A Digital Twin of Glimepiride for Personalized and Stratified Diabetes Treatment

Optimizing glimepiride therapy for type 2 diabetes (T2DM) is challenged by pronounced inter-individual variability in pharmacokinetics. To address this, we developed a whole-body physiologically based pharmacokinetic (PBPK) model as a digital twin of glimepiride. This model enables systematic evaluation of how patient-specific factors influence glimepiride disposition, supporting both personalized and stratified treatment approaches. Using curated data from 19 clinical studies, the digital twin was developed to mechanistically simulate glimepiride’s absorption, distribution, metabolism, and excretion (ADME).

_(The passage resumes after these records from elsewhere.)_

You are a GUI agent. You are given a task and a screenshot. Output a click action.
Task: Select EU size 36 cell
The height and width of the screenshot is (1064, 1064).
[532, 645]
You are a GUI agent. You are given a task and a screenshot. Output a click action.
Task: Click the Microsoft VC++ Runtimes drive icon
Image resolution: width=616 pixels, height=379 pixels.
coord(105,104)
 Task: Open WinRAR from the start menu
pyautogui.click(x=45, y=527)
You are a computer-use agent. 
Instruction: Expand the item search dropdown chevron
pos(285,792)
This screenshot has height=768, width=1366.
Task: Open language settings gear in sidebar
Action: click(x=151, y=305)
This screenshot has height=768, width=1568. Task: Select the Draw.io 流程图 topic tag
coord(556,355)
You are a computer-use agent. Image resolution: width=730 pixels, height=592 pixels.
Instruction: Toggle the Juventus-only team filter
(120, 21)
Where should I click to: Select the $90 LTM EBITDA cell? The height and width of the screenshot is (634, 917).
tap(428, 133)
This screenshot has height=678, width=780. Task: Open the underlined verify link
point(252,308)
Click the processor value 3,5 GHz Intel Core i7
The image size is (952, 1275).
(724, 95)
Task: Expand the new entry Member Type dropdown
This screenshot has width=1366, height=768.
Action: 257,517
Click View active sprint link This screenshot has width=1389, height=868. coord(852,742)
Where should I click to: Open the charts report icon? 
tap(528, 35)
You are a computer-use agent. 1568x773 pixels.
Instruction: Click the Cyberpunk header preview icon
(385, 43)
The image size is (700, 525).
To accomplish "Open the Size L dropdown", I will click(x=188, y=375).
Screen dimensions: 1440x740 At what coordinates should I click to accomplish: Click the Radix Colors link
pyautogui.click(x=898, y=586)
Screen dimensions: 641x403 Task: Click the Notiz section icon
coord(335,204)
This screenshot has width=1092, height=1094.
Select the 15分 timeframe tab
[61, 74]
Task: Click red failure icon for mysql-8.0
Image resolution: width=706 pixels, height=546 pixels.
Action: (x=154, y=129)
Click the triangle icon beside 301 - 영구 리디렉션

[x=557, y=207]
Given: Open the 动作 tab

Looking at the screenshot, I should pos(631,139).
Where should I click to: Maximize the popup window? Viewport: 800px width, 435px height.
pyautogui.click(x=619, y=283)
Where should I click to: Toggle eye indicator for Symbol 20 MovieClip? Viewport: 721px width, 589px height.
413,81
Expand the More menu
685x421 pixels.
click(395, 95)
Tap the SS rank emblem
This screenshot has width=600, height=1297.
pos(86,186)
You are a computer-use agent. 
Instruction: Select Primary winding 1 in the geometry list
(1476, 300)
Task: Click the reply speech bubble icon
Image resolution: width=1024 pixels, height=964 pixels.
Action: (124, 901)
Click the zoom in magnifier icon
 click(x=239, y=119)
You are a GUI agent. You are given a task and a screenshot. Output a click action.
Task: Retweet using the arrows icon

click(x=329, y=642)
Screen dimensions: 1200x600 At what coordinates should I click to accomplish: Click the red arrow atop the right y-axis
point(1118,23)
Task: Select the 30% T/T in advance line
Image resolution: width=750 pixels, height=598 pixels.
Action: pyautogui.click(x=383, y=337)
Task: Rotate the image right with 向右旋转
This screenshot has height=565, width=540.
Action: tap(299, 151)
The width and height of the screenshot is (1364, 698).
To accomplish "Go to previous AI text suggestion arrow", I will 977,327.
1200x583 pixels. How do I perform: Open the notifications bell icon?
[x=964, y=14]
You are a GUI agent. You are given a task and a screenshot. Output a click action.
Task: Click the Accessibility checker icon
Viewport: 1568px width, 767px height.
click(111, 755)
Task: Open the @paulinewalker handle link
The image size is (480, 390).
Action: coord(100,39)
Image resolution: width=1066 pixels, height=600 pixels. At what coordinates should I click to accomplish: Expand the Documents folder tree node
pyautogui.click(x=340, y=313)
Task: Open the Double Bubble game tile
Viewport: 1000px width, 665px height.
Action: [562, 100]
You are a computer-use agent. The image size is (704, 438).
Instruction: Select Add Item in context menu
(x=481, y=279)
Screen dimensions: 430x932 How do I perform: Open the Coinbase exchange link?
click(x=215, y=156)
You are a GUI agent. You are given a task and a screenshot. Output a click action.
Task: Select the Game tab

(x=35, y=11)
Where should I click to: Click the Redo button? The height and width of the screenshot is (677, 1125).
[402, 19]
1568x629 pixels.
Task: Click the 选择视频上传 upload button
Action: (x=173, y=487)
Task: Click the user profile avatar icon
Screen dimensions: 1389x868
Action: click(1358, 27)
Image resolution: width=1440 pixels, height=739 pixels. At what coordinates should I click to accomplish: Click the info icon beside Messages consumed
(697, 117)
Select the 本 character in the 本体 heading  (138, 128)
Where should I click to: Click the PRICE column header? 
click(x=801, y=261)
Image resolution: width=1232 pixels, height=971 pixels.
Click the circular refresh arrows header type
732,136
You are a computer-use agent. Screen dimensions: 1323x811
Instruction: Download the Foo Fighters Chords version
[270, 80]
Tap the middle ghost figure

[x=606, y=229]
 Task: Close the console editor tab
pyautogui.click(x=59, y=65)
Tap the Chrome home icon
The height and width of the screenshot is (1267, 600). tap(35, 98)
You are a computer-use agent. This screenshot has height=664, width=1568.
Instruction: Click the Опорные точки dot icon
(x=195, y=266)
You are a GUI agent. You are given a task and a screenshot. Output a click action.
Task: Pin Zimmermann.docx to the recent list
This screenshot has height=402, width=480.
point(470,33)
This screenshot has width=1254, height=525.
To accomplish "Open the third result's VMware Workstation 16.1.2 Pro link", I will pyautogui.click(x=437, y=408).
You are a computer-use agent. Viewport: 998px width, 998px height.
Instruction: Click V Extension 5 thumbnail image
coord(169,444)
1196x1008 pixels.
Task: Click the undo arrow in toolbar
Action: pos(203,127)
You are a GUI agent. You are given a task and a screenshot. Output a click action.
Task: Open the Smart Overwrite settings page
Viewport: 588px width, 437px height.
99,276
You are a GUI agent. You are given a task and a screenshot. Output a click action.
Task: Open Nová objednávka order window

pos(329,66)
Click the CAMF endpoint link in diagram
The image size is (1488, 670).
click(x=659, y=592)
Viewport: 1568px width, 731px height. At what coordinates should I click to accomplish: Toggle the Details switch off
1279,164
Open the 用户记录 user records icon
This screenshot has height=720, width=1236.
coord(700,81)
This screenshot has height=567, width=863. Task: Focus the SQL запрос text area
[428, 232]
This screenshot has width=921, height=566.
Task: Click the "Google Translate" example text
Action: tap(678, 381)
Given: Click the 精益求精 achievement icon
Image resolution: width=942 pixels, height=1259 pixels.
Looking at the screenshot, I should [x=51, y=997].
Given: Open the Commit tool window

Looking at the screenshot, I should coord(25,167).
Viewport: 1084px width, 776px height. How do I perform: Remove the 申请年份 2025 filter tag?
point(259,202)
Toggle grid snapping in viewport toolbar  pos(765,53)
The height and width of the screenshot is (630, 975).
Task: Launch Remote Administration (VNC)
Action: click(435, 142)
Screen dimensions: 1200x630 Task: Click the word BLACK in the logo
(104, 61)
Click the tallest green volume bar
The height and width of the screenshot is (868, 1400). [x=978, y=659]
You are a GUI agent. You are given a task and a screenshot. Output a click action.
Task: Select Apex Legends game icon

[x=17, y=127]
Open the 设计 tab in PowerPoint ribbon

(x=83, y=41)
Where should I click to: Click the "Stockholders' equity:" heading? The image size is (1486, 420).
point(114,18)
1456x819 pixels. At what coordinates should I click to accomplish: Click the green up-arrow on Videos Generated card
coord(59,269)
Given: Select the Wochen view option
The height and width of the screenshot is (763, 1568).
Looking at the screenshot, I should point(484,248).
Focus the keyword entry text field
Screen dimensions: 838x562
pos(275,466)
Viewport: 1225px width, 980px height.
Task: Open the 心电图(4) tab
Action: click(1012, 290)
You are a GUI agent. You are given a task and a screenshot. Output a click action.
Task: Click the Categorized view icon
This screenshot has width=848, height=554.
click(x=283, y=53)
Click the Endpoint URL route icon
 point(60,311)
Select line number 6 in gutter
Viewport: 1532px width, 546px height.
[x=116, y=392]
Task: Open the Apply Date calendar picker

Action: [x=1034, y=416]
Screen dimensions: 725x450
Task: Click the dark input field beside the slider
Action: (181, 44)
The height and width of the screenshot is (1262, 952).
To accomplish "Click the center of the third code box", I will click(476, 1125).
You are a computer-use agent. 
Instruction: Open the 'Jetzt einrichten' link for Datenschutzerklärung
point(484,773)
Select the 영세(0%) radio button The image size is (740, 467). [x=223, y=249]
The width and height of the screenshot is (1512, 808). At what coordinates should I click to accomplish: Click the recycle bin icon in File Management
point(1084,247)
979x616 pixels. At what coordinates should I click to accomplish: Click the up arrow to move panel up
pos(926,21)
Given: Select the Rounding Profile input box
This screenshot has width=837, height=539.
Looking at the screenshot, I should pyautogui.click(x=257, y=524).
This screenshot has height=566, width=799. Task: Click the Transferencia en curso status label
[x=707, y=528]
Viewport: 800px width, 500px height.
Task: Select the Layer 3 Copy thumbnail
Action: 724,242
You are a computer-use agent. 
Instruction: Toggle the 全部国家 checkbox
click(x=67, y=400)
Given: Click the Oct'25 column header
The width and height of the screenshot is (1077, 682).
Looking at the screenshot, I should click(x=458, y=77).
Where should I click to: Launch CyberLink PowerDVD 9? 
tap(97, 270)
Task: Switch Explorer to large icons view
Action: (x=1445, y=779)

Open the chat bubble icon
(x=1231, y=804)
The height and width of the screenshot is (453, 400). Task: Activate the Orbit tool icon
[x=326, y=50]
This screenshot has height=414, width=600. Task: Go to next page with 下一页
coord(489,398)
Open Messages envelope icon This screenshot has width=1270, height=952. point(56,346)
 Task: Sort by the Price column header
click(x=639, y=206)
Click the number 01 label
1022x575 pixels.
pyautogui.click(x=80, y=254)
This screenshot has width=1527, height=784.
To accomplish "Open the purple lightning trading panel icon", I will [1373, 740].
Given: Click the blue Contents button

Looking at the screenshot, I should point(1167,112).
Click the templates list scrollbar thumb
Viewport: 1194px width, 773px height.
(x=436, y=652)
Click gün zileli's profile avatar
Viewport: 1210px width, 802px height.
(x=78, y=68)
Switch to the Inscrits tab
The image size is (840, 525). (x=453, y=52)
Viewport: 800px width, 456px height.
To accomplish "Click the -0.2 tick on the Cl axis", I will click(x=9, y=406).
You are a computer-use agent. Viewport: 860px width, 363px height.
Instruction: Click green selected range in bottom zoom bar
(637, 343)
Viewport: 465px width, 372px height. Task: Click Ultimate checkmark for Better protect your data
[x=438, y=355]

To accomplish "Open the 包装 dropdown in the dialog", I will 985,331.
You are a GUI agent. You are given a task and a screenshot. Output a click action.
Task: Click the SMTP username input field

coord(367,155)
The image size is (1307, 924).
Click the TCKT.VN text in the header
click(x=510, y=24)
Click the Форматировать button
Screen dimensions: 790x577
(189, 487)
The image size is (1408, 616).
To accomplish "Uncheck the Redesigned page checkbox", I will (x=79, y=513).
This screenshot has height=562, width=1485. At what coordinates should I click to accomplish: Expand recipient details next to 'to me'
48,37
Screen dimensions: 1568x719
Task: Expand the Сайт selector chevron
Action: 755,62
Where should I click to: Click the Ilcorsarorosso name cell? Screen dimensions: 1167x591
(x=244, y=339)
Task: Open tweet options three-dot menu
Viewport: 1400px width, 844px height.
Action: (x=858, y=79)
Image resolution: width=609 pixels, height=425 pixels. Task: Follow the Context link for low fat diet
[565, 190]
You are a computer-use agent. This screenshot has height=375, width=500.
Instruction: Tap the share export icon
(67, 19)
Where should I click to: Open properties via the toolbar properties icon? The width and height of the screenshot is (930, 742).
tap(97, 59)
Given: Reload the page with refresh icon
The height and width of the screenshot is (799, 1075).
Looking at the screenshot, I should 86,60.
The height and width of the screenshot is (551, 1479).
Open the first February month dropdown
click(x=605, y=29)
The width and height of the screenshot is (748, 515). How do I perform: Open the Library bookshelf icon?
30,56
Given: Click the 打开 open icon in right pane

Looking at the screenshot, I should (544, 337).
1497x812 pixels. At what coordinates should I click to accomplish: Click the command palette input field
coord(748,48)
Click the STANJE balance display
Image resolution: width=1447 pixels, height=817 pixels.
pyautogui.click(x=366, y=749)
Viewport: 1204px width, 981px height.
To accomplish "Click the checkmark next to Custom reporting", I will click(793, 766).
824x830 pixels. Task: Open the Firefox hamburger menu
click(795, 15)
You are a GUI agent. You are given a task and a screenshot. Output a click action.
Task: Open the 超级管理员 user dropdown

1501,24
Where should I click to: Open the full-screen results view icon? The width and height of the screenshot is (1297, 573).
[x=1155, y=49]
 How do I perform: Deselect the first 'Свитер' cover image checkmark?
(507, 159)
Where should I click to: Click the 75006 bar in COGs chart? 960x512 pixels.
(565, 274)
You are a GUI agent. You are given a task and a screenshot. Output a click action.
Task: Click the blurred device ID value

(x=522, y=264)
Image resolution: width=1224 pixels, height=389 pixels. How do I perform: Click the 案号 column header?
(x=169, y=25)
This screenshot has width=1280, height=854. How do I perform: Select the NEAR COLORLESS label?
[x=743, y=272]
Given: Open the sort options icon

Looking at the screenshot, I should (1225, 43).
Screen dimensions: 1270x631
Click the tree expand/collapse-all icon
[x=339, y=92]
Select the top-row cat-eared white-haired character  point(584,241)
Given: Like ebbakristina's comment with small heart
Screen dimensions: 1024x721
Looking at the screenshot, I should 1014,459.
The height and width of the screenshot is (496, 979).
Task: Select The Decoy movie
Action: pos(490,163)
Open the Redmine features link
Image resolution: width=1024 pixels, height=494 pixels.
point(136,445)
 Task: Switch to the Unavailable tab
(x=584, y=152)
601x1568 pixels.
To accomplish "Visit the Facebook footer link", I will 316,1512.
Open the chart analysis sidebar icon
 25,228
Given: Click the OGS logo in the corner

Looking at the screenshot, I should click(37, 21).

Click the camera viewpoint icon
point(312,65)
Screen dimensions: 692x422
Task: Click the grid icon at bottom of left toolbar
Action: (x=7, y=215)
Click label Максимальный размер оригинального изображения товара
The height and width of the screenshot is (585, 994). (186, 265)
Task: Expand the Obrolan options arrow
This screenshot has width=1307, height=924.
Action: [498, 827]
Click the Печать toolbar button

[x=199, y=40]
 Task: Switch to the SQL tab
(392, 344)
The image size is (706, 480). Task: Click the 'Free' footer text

It accounts for key determinants of patient variability, such as renal and hepatic function, cytochrome P450 2C9 (CYP2C9) genotype, and bodyweight. The model accurately reproduced observed pharmacokinetics and quantified the impact of these factors on drug exposure. For instance, increased glimepiride exposure was predicted in individuals with hepatic dysfunction or specific CYP2C9 variants, highlighting substantial genetic and physiological effects. This digital twin offers mechanistic insights into pharmacokinetic variability and serves as a robust in silico platform for exploring individualized dosing scenarios and patient stratification strategies, laying the foundation for advanced clinical decision support tools to improve T2DM management.